Chemoselective reactivity of bifunctional cyclooctynes on Si(001)
M. Reutzel, N. Münster, M. A. Lipponer, C. Länger, U. Höfer, U. Koert, M. Dürr
Journal of Physical Chemistry C 120 (2016) 26284
Controlled functionalization of semiconductor surfaces with organic molecules offers new perspectives in semiconductor technology (“More than Moore”). Chemoselective attachment of multifunctional organic molecules is the first fundamental process-step for such a controlled organic functionalization of semiconductor surfaces. However, the high reactivity of pristine silicon surfaces, especially of the technologically most relevant Si(001) surface, has so far prohibited such a controlled organic functionalization of silicon: multifunctional molecules do not show chemical selectivity on Si surfaces, but are found with different functional groups attached.
In a joint effort, chemists and physicists of SFB 1083 developed for the first time a general strategy for solving this problem: Using substituted cyclooctynes, they were able to obtain well-defined inorganic-organic interfaces on Si(001), with the bifunctional molecules being attached to the silicon surface solely via cyclooctyne’s strained triple bond. The second functionality of the substituted cyclooctyne is thus available for further building up of complex molecular architectures, e.g., using organic click chemistry.
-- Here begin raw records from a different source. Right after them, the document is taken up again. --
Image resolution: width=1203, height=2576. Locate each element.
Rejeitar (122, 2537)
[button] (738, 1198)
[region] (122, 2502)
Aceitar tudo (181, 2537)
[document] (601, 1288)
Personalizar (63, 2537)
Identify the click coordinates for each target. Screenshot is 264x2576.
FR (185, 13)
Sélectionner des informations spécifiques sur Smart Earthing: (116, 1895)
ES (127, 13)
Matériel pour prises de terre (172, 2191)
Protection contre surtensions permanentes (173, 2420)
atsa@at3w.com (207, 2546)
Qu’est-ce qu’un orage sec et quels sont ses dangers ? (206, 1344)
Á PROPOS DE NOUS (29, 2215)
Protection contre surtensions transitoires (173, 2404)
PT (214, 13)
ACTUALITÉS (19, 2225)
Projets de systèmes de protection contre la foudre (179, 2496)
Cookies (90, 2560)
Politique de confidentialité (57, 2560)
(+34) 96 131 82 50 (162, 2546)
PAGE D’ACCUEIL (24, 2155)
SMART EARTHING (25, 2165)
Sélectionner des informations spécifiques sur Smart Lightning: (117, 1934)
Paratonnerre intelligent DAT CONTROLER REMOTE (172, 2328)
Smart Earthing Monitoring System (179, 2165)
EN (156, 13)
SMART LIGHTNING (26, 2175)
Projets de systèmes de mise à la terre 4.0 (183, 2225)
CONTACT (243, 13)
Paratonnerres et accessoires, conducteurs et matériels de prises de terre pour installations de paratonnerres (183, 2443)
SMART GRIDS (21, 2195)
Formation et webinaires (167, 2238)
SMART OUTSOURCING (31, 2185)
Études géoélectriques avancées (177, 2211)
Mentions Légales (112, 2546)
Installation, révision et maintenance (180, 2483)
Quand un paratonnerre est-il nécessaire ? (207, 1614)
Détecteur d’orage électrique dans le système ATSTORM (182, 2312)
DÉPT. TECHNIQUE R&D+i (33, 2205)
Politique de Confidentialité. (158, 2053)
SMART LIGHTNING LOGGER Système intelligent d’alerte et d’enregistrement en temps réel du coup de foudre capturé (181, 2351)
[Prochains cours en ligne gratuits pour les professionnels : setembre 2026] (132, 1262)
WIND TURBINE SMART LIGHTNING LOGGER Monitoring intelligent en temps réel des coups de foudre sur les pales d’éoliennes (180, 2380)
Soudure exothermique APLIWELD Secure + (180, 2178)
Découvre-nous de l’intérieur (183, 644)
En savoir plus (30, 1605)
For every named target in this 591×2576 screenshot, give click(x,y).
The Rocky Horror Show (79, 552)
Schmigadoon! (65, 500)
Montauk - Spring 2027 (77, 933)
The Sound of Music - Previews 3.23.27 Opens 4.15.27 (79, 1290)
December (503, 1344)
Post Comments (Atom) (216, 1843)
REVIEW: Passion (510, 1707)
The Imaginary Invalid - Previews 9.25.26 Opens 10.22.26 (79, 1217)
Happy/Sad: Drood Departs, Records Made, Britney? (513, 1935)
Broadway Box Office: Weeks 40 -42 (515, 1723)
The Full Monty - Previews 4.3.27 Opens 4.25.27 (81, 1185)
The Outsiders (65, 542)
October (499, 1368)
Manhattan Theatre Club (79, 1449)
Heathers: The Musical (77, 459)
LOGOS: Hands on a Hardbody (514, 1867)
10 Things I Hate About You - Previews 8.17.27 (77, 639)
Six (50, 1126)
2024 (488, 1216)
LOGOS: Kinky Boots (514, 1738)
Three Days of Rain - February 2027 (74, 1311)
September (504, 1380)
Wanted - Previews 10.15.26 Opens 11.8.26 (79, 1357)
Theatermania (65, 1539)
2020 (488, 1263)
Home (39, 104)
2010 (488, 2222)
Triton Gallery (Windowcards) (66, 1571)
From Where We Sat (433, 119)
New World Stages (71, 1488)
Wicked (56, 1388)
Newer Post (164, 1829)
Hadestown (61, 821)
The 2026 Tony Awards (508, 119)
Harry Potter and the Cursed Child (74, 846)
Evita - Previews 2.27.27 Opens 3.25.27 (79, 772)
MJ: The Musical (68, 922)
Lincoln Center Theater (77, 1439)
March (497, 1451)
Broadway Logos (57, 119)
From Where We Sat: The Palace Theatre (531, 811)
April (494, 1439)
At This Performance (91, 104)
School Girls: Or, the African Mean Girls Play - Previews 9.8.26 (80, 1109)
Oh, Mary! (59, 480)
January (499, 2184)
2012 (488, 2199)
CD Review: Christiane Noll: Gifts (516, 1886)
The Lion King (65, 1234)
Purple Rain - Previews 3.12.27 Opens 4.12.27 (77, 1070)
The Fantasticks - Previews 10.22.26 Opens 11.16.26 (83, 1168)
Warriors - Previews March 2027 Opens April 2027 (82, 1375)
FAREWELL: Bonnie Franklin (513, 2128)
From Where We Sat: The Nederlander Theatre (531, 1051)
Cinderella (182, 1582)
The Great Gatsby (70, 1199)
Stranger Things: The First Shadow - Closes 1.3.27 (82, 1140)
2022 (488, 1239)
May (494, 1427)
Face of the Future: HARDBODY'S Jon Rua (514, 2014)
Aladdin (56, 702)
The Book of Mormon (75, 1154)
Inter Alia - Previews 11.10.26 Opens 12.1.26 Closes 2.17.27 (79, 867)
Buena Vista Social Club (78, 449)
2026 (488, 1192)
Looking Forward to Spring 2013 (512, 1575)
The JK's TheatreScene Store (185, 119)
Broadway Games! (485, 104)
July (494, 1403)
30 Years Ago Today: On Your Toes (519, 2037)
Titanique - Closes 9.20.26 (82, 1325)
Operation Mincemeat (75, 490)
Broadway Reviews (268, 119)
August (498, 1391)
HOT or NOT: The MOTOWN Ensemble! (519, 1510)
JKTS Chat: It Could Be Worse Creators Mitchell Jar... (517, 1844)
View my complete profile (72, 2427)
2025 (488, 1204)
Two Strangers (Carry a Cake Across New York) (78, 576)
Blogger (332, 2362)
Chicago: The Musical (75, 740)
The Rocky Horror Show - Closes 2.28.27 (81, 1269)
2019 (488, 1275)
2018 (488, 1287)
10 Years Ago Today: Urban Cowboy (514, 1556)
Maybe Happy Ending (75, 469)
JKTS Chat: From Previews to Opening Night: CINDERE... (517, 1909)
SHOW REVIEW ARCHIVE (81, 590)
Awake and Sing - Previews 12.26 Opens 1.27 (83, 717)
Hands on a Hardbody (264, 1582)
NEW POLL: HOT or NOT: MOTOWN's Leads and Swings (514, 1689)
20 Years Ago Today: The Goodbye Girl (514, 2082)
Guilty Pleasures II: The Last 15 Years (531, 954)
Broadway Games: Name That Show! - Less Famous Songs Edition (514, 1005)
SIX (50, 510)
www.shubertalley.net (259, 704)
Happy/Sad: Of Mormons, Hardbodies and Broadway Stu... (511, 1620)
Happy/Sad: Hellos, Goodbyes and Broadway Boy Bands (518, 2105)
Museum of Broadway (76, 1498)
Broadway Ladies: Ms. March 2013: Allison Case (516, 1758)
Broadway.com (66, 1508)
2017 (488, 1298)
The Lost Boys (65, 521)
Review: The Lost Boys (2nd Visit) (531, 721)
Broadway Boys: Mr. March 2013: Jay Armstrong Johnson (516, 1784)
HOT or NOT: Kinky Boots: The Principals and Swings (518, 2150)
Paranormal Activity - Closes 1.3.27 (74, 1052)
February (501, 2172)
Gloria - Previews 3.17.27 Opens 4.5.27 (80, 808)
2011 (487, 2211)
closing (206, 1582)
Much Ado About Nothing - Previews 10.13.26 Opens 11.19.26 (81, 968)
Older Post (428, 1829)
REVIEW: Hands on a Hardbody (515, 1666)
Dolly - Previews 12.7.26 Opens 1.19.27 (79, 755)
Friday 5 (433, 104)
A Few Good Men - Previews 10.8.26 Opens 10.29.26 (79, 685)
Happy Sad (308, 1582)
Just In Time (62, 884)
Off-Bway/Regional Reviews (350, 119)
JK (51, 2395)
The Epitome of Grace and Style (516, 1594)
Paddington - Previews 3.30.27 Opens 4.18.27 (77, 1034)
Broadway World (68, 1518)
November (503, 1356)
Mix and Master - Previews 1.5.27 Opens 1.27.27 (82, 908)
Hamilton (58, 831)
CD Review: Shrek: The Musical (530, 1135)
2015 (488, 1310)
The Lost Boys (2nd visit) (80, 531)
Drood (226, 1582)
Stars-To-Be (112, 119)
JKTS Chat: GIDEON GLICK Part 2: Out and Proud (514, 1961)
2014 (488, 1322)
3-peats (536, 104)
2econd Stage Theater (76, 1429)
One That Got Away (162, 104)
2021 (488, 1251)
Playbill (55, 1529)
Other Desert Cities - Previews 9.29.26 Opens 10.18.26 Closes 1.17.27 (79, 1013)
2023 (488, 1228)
The strategy for the observed chemoselectivity is based on the distinctly different adsorption dynamics of the separate functionalities: The strained triple bond of cyclooctyne adsorbs on silicon via a “direct” reaction channel. In contrast, almost all other organic functional groups adsorb on silicon via an “indirect” reaction channel, which makes them effectively unreactive in competition with the direct pathway of cyclooctyne’s strained triple bond. As a consequence, the concept is largely independent on the nature of the second functional group, which can be chosen according to the further reaction schemes employed. The cyclooctyne layer thus forms a versatile interface between the silicon substrate and the world of organic chemistry; it can be the basis for a multitude of applications, e.g., the integration of optically active organic layers on silicon devices. The obtained structures are also of high interest for further studies of the electronic properties at organic/semiconductor interfaces within SFB 1083.